On his stop in Cairo, Egypt, the Emperor gave out so much gold that he produced a brief decrease in its esteem. Cairo's gold market recuperated over 10 years after the
fact. Upon his arrival from Mecca, Mansa Musa brought Arab researchers, government civil servants, and designers. Among the individuals who came back with him was the planner Ishaq El Teudjin who acquainted propelled assembling systems with Mali. He planned various structures for the Emperor including another castle named Madagou, the mosque at Gao, the second biggest city in Mali, the as yet standing extraordinary mosque at Timbuktu, the biggest city in the domain. That mosque was named the Djinguereber. El Teudjin's most acclaimed outline was the Emperor's chamber at the Malian capital of Niani. Mansa Musa's journey supported Islamic instruction in Mali by including mosques, libraries, and colleges. The familiarity with Musa by other Islamic pioneers brought expanded business and researchers, writers, and artisans, making Timbuktu one of the main urban areas in the Islamic world amid the time when the most progressive countries from Spain to focal India were Muslim. Timbuktu was unmistakably the focal point of Islamic Sub-Saharan Africa. Musa's journey to Mecca conveyed Mali to the consideration of Europe. For the following two centuries Italian, German, and Spanish cartographers created maps of the world which indicated Mali and which frequently referenced Mansa Musa. The first of these maps showed up in Italy in 1339 with Mansa Musa's name and similarity. Mansa Musa kicked the bucket in 1337 following a quarter century rule. He was prevailing by his child, Maghan I.
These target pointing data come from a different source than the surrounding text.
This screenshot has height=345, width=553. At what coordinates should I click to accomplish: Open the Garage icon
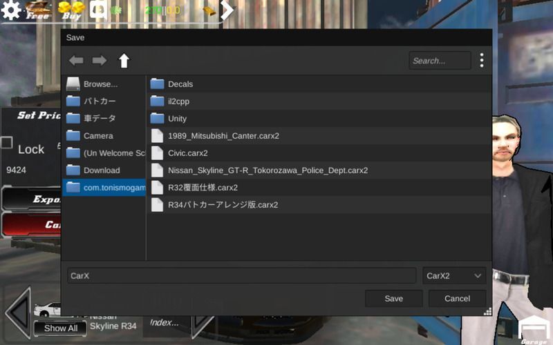click(x=533, y=329)
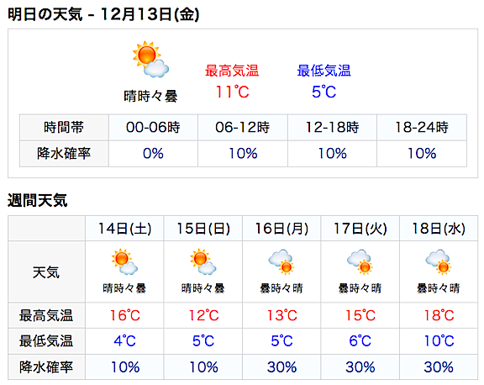Click the 30% precipitation under 17日(火)

click(x=360, y=367)
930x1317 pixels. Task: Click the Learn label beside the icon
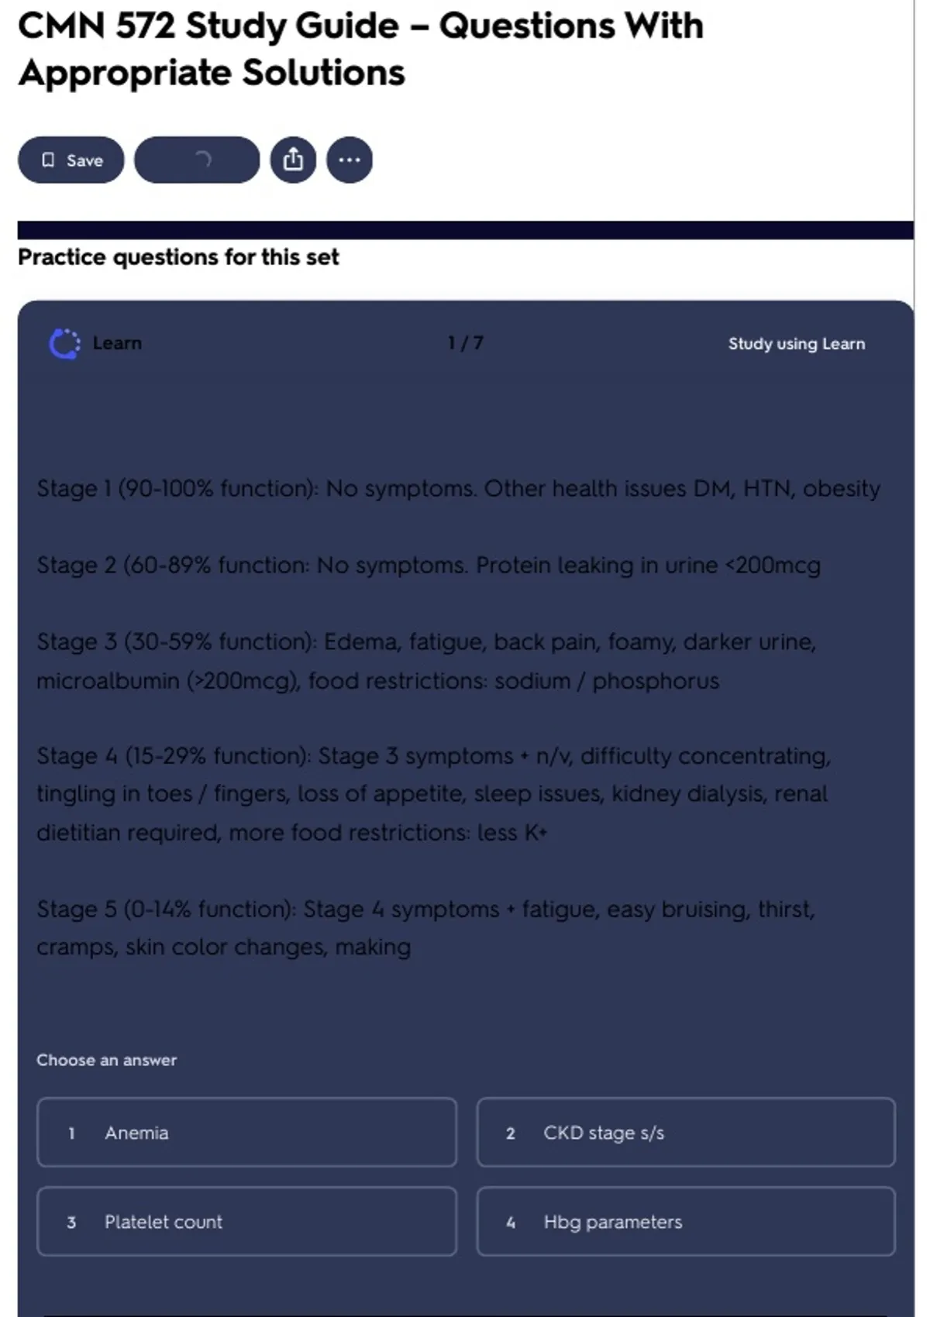[117, 343]
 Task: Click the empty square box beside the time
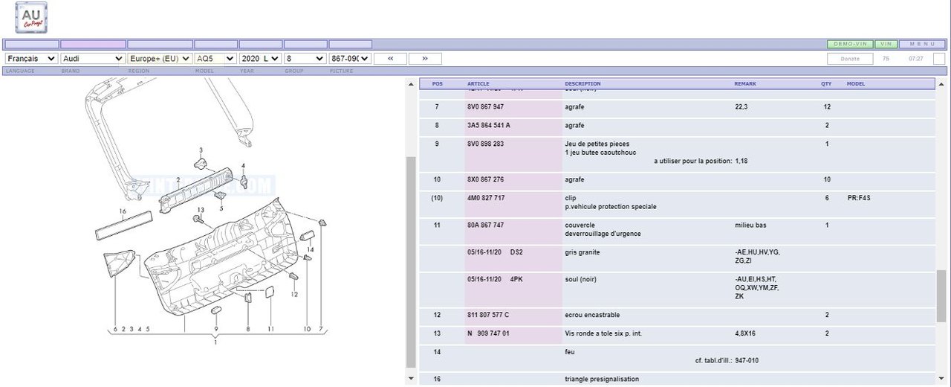[x=939, y=59]
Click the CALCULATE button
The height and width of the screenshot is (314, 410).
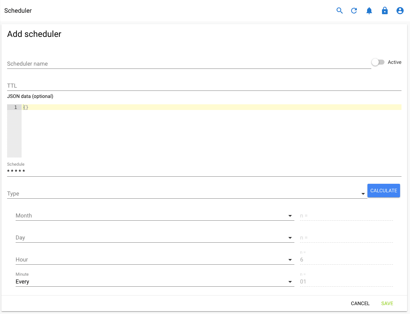click(x=384, y=191)
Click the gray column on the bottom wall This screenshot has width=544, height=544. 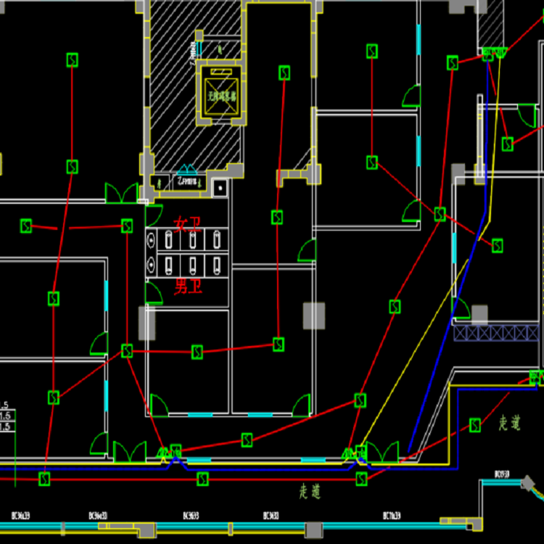pyautogui.click(x=313, y=529)

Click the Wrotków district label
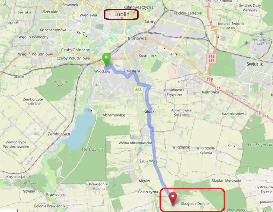(102, 71)
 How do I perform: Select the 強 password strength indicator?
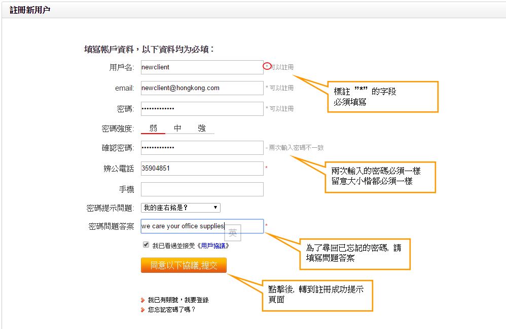click(x=202, y=129)
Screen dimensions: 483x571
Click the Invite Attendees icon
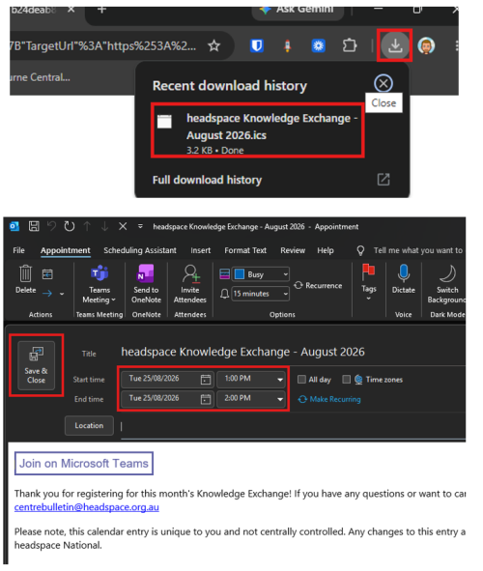190,284
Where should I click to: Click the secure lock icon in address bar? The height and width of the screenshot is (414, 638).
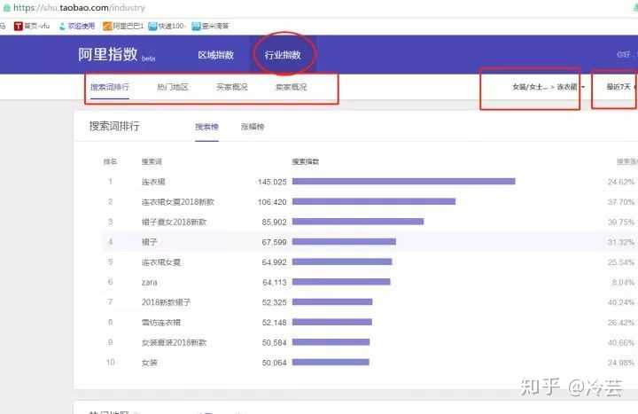(x=5, y=8)
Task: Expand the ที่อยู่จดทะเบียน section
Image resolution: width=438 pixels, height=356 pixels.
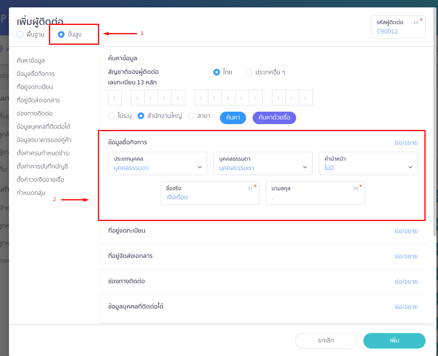Action: 406,231
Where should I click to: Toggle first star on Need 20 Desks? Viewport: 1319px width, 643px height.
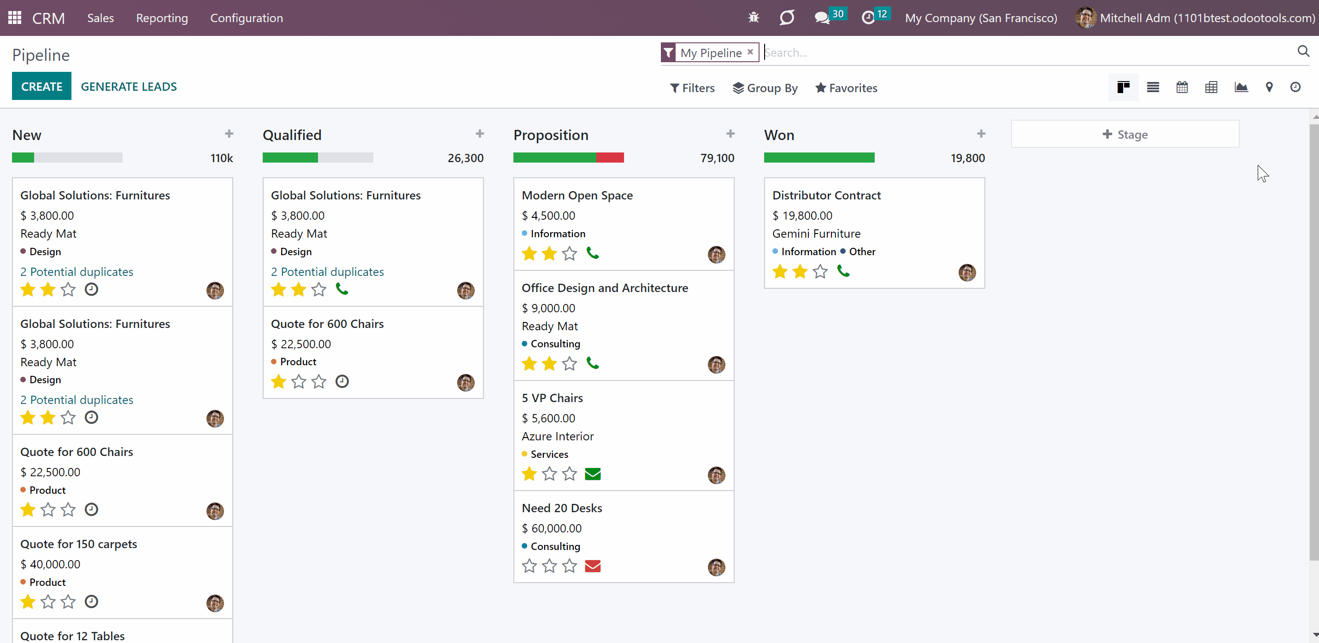529,566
In the 1300s Mansa Musa, king of Mali took his holy pilgrimage to the city of Mecca as a devout muslim, traveling through scorching deserts and bustling cities, although there might be other reasons he took his religious Hajj. The pilgrimage of Mansa Musa traveled all across Northern Africa and Arabia, stopping in cities along the way where Mansa Musa gave out gold to all he saw. The journey from the Empire of Mali to the city of Mecca was not only a faithful religious journey to the holy city, but also to create a name for Mali as the wealthy and powerful empire it was.
There was also a Kingdom called Mali that broke off from the Ghana Empire. At this time they had embraced the religion of Islam and had been under the great rule of Mansa Musa. This empire had the job of protecting the caravans or shipments carrying the goods, so that they can trade. They helped towards the function of trade so that both the importer and exporter gained something. In document 3 it explains how their wealth was great because of their trade. The document also talks about the fact that they had exhibited the characteristics of an advanced divination like sufficient food to feed its people, a strong army equipped with advanced weapons and income derived from taxes. Even though the Mali Empire had wealth there was very little corruption if there was with the ruler. He did not go mad with power but he was generous. In document four it states they there was no person who did not receive a sum of gold from him.
Islam is presented in the Epic of Sundiata in a way that encourages listeners to embrace Islam over their indigenous belief systems. The epic accomplishes this by incorporating elements and practices of the indigenous beliefs into Islamic tradition; and by adapting certain Islamic mythology — such as the Jinn — to the existing West African culture. It also asserts the superior power and strength of those who derive their power from Allah and the Jinn, to those whose power is based in ancestral worship and fetishes. Through conflict, adaptation, and tolerance, the Epic of Sundiata presents an accessible version of Islam to the people of the Mali Empire; and promotes the acceptance of this new faith over the indigenous beliefs of the area.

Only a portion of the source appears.